Probably not. Games have run for years on crappy internet connections. I only have a 70KB/s upload rate on my PC and can play Borderlands 2 good enough. Overall, one's ping matters much more than bandwidth. Games will "fudge" things to compensate for people with bad connections that makes it unnoticeable to most players. I had an article about how it's done that was fairly interesting from gamasutra a while ago, but have to find it again. Quite a bit goes into figuring out how to make a game run well with lots of people and many of them having craptacular connections.


----------



## iNate71 (Dec 28, 2011)

yarly said:


> Probably not. Games have run for years on crappy internet connections. I only have a 70KB/s upload rate on my PC and can play Borderlands 2 good enough. Overall, one's ping matters much more than bandwidth. Games will "fudge" things to compensate for people with bad connections that makes it unnoticeable to most players. I had an article about how it's done that was fairly interesting from gamasutra a while ago, but have to find it again. Quite a bit goes into figuring out how to make a game run well with lots of people and many of them having craptacular connections.
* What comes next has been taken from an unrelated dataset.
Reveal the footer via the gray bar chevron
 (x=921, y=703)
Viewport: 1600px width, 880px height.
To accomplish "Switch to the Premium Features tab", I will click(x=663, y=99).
If it isn't too much to ask, I'd love to read that article.


----------



## yarly (Jun 22, 2011)

iNate71 said:


> If it isn't too much to ask, I'd love to read that article.


found it: http://www.gamasutra...88_network_.php

note that it's a 4 page article. gamasutra does not do a very good job making that obvious, lol (I didn't notice at first either).

Random funfact, Ensemble Studios (who did the article there), also did Halo Wars.

EDIT: also one about warcraft (not world of warcrack) which is still probably the basis for Blizzard when they did Starcraft 2 and such: http://www.gamasutra..._warcrafts_.php

The comments to both are also interesting and worth reading.

If you're ever curious about how games are made either as a user or as a developer, gamasutra is the place to go for all that info. Lots of informative, insightful stuff there by the developers that worked on the projects.


----------



## iNate71 (Dec 28, 2011)

yarly said:


> found it: http://www.gamasutra...88_network_.php
> 
> note that it's a 4 page article. gamasutra does not do a very good job making that obvious, lol (I didn't notice at first either).
> 
> ...


This is intriguing. Thanks for the news dood.


----------



## I Am Marino (Jul 14, 2011)

I just wish you could open the NAT.

Sent from my Galaxy Nexus using Tapatalk 2


----------



## yarly (Jun 22, 2011)

I Am Marino said:


> I just wish you could open the NAT.
> 
> Sent from my Galaxy Nexus using Tapatalk 2


there are ways to get around it with some iptable trickery and such I believe, but haven't tried it myself


----------



## andrewjt19 (Oct 27, 2011)

I've connected to PlayStation with no issues. For a few days or internet was down and used our phones to watch Netflix and games with no issues.

Sent from my Galaxy Nexus using RootzWiki


----------



## gotsflat4love (Aug 1, 2011)

Yea, for whatever reason ps3 has no issues. That's why I was curious about XBOX live. Guess we will just have to wait and see.


----------



## holysnikey (Jan 8, 2012)

Why did everyone automatically assume he doesn't have shared data? If he does he can do whatever he pleases with his data and even if he's on unlimited maybe he pays the fee.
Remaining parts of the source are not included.